### What the exercise asks
Update the items below by replacing each occurrence of "GUI agent" with "interface agent", and leave everything else unchanged.

************

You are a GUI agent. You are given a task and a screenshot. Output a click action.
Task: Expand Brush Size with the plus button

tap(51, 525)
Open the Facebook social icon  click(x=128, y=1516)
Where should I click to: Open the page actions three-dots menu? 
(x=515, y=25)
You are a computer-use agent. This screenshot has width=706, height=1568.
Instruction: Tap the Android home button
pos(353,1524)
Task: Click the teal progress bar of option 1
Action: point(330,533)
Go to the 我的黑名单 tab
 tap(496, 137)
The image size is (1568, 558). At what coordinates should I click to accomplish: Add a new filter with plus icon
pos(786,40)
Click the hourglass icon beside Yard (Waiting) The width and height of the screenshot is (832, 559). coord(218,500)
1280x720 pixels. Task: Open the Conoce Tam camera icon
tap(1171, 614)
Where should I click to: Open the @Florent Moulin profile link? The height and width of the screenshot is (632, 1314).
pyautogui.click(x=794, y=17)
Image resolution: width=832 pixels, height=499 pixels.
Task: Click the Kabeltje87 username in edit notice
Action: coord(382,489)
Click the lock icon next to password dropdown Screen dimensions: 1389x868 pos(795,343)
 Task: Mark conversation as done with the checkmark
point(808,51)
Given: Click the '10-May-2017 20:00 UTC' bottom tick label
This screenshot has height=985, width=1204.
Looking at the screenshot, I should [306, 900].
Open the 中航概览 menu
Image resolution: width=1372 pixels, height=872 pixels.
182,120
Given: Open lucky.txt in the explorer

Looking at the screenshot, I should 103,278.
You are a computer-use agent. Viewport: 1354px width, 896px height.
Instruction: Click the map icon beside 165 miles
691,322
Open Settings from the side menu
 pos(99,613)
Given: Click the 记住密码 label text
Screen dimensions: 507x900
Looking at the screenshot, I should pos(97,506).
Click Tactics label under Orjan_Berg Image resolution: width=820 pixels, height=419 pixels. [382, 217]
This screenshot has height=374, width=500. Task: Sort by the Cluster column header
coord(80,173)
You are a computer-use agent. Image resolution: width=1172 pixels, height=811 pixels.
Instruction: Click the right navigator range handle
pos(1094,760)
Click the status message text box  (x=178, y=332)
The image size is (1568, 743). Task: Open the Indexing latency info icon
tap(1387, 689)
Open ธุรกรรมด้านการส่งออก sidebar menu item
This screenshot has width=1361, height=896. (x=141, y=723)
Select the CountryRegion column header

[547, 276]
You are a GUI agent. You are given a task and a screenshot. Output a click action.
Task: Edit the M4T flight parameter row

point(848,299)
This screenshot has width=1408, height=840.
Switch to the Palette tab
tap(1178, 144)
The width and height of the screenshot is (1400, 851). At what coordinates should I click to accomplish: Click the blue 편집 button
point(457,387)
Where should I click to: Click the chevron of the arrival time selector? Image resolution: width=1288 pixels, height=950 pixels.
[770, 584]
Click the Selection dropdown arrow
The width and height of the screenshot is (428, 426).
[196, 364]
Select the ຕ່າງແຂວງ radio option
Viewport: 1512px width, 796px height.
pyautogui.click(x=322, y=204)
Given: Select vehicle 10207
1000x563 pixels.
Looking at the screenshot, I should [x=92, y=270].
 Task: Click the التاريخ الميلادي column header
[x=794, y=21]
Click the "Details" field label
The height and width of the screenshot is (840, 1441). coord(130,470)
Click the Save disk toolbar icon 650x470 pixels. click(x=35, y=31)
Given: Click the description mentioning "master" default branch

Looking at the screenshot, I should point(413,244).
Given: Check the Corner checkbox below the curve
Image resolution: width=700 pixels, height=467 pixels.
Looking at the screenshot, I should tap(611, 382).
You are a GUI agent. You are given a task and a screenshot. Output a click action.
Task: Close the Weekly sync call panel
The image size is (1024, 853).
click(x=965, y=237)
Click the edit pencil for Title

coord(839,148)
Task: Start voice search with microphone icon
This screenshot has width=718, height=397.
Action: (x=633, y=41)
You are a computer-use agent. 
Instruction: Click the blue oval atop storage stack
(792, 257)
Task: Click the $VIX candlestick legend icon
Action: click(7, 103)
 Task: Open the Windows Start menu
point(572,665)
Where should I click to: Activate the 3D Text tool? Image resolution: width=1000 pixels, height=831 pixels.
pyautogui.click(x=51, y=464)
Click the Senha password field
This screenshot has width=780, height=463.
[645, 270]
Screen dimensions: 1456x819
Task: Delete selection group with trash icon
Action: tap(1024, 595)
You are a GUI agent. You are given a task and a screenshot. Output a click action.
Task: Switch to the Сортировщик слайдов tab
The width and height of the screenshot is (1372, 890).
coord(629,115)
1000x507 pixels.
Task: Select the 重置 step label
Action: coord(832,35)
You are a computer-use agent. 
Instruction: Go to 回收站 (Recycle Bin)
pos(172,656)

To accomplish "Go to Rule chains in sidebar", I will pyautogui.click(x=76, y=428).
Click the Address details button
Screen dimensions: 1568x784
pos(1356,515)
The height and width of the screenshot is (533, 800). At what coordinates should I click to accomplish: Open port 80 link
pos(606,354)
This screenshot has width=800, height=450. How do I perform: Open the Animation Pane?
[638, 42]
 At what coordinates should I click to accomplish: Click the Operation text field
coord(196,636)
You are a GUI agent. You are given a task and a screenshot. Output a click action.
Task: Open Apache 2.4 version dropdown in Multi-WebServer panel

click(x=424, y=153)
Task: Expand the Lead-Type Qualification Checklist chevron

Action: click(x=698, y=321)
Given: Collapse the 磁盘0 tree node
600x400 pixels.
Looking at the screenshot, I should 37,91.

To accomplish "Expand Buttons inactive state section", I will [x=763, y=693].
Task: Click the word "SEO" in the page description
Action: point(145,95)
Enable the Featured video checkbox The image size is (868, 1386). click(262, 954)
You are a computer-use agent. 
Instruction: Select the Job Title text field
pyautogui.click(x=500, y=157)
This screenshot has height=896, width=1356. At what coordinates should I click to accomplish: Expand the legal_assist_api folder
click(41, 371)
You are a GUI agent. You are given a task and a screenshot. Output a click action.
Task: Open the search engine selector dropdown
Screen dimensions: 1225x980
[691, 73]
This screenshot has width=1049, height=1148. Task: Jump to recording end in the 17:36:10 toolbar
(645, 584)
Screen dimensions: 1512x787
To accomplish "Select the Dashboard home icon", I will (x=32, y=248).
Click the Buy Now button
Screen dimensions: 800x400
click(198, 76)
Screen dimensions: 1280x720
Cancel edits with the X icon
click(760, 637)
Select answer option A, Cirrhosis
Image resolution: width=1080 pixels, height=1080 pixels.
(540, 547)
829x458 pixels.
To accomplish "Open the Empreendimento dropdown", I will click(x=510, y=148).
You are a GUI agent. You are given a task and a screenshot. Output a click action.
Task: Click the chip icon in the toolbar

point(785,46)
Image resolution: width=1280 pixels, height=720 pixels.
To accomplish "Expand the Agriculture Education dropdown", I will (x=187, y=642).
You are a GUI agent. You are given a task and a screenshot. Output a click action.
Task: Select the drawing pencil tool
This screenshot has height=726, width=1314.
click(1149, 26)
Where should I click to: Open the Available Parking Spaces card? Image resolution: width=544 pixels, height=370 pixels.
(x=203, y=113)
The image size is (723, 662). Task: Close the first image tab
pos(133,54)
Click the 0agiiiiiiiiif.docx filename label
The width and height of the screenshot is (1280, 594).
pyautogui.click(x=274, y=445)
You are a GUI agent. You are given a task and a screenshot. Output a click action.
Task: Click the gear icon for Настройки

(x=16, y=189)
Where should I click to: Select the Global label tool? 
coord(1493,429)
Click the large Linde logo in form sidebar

************

### Response to the task
You are a interface agent. You are given a task and a screenshot. Output a click action.
Task: Expand Brush Size with the plus button

tap(51, 525)
Open the Facebook social icon  click(x=128, y=1516)
Where should I click to: Open the page actions three-dots menu? 
(x=515, y=25)
You are a computer-use agent. This screenshot has width=706, height=1568.
Instruction: Tap the Android home button
pos(353,1524)
Task: Click the teal progress bar of option 1
Action: point(330,533)
Go to the 我的黑名单 tab
 tap(496, 137)
The image size is (1568, 558). At what coordinates should I click to accomplish: Add a new filter with plus icon
pos(786,40)
Click the hourglass icon beside Yard (Waiting) The width and height of the screenshot is (832, 559). coord(218,500)
1280x720 pixels. Task: Open the Conoce Tam camera icon
tap(1171, 614)
Where should I click to: Open the @Florent Moulin profile link? The height and width of the screenshot is (632, 1314).
pyautogui.click(x=794, y=17)
Image resolution: width=832 pixels, height=499 pixels.
Task: Click the Kabeltje87 username in edit notice
Action: coord(382,489)
Click the lock icon next to password dropdown Screen dimensions: 1389x868 pos(795,343)
 Task: Mark conversation as done with the checkmark
point(808,51)
Given: Click the '10-May-2017 20:00 UTC' bottom tick label
This screenshot has height=985, width=1204.
Looking at the screenshot, I should [306, 900].
Open the 中航概览 menu
Image resolution: width=1372 pixels, height=872 pixels.
182,120
Given: Open lucky.txt in the explorer

Looking at the screenshot, I should 103,278.
You are a computer-use agent. Viewport: 1354px width, 896px height.
Instruction: Click the map icon beside 165 miles
691,322
Open Settings from the side menu
 pos(99,613)
Given: Click the 记住密码 label text
Screen dimensions: 507x900
Looking at the screenshot, I should pos(97,506).
Click Tactics label under Orjan_Berg Image resolution: width=820 pixels, height=419 pixels. [382, 217]
This screenshot has height=374, width=500. Task: Sort by the Cluster column header
coord(80,173)
You are a computer-use agent. Image resolution: width=1172 pixels, height=811 pixels.
Instruction: Click the right navigator range handle
pos(1094,760)
Click the status message text box  (x=178, y=332)
The image size is (1568, 743). Task: Open the Indexing latency info icon
tap(1387, 689)
Open ธุรกรรมด้านการส่งออก sidebar menu item
This screenshot has width=1361, height=896. (x=141, y=723)
Select the CountryRegion column header

[547, 276]
You are a interface agent. You are given a task and a screenshot. Output a click action.
Task: Edit the M4T flight parameter row

point(848,299)
This screenshot has width=1408, height=840.
Switch to the Palette tab
tap(1178, 144)
The width and height of the screenshot is (1400, 851). At what coordinates should I click to accomplish: Click the blue 편집 button
point(457,387)
Where should I click to: Click the chevron of the arrival time selector? Image resolution: width=1288 pixels, height=950 pixels.
[770, 584]
Click the Selection dropdown arrow
The width and height of the screenshot is (428, 426).
[196, 364]
Select the ຕ່າງແຂວງ radio option
Viewport: 1512px width, 796px height.
pyautogui.click(x=322, y=204)
Given: Select vehicle 10207
1000x563 pixels.
Looking at the screenshot, I should [x=92, y=270].
 Task: Click the التاريخ الميلادي column header
[x=794, y=21]
Click the "Details" field label
The height and width of the screenshot is (840, 1441). coord(130,470)
Click the Save disk toolbar icon 650x470 pixels. click(x=35, y=31)
Given: Click the description mentioning "master" default branch

Looking at the screenshot, I should point(413,244).
Given: Check the Corner checkbox below the curve
Image resolution: width=700 pixels, height=467 pixels.
Looking at the screenshot, I should tap(611, 382).
You are a interface agent. You are given a task and a screenshot. Output a click action.
Task: Close the Weekly sync call panel
The image size is (1024, 853).
click(x=965, y=237)
Click the edit pencil for Title

coord(839,148)
Task: Start voice search with microphone icon
This screenshot has width=718, height=397.
Action: (x=633, y=41)
You are a computer-use agent. 
Instruction: Click the blue oval atop storage stack
(792, 257)
Task: Click the $VIX candlestick legend icon
Action: click(7, 103)
 Task: Open the Windows Start menu
point(572,665)
Where should I click to: Activate the 3D Text tool? Image resolution: width=1000 pixels, height=831 pixels.
pyautogui.click(x=51, y=464)
Click the Senha password field
This screenshot has width=780, height=463.
[645, 270]
Screen dimensions: 1456x819
Task: Delete selection group with trash icon
Action: tap(1024, 595)
You are a interface agent. You are given a task and a screenshot. Output a click action.
Task: Switch to the Сортировщик слайдов tab
The width and height of the screenshot is (1372, 890).
coord(629,115)
1000x507 pixels.
Task: Select the 重置 step label
Action: coord(832,35)
You are a computer-use agent. 
Instruction: Go to 回收站 (Recycle Bin)
pos(172,656)

To accomplish "Go to Rule chains in sidebar", I will pyautogui.click(x=76, y=428).
Click the Address details button
Screen dimensions: 1568x784
pos(1356,515)
The height and width of the screenshot is (533, 800). At what coordinates should I click to accomplish: Open port 80 link
pos(606,354)
This screenshot has width=800, height=450. How do I perform: Open the Animation Pane?
[638, 42]
 At what coordinates should I click to accomplish: Click the Operation text field
coord(196,636)
You are a interface agent. You are given a task and a screenshot. Output a click action.
Task: Open Apache 2.4 version dropdown in Multi-WebServer panel

click(x=424, y=153)
Task: Expand the Lead-Type Qualification Checklist chevron

Action: click(x=698, y=321)
Given: Collapse the 磁盘0 tree node
600x400 pixels.
Looking at the screenshot, I should 37,91.

To accomplish "Expand Buttons inactive state section", I will [x=763, y=693].
Task: Click the word "SEO" in the page description
Action: point(145,95)
Enable the Featured video checkbox The image size is (868, 1386). click(262, 954)
You are a computer-use agent. 
Instruction: Select the Job Title text field
pyautogui.click(x=500, y=157)
This screenshot has height=896, width=1356. At what coordinates should I click to accomplish: Expand the legal_assist_api folder
click(41, 371)
You are a interface agent. You are given a task and a screenshot. Output a click action.
Task: Open the search engine selector dropdown
Screen dimensions: 1225x980
[691, 73]
This screenshot has width=1049, height=1148. Task: Jump to recording end in the 17:36:10 toolbar
(645, 584)
Screen dimensions: 1512x787
To accomplish "Select the Dashboard home icon", I will (x=32, y=248).
Click the Buy Now button
Screen dimensions: 800x400
click(198, 76)
Screen dimensions: 1280x720
Cancel edits with the X icon
click(760, 637)
Select answer option A, Cirrhosis
Image resolution: width=1080 pixels, height=1080 pixels.
(540, 547)
829x458 pixels.
To accomplish "Open the Empreendimento dropdown", I will click(x=510, y=148).
You are a interface agent. You are given a task and a screenshot. Output a click action.
Task: Click the chip icon in the toolbar

point(785,46)
Image resolution: width=1280 pixels, height=720 pixels.
To accomplish "Expand the Agriculture Education dropdown", I will (x=187, y=642).
You are a interface agent. You are given a task and a screenshot. Output a click action.
Task: Select the drawing pencil tool
This screenshot has height=726, width=1314.
click(1149, 26)
Where should I click to: Open the Available Parking Spaces card? Image resolution: width=544 pixels, height=370 pixels.
(x=203, y=113)
The image size is (723, 662). Task: Close the first image tab
pos(133,54)
Click the 0agiiiiiiiiif.docx filename label
The width and height of the screenshot is (1280, 594).
pyautogui.click(x=274, y=445)
You are a interface agent. You are given a task and a screenshot. Output a click action.
Task: Click the gear icon for Настройки

(x=16, y=189)
Where should I click to: Select the Global label tool? 
coord(1493,429)
Click the large Linde logo in form sidebar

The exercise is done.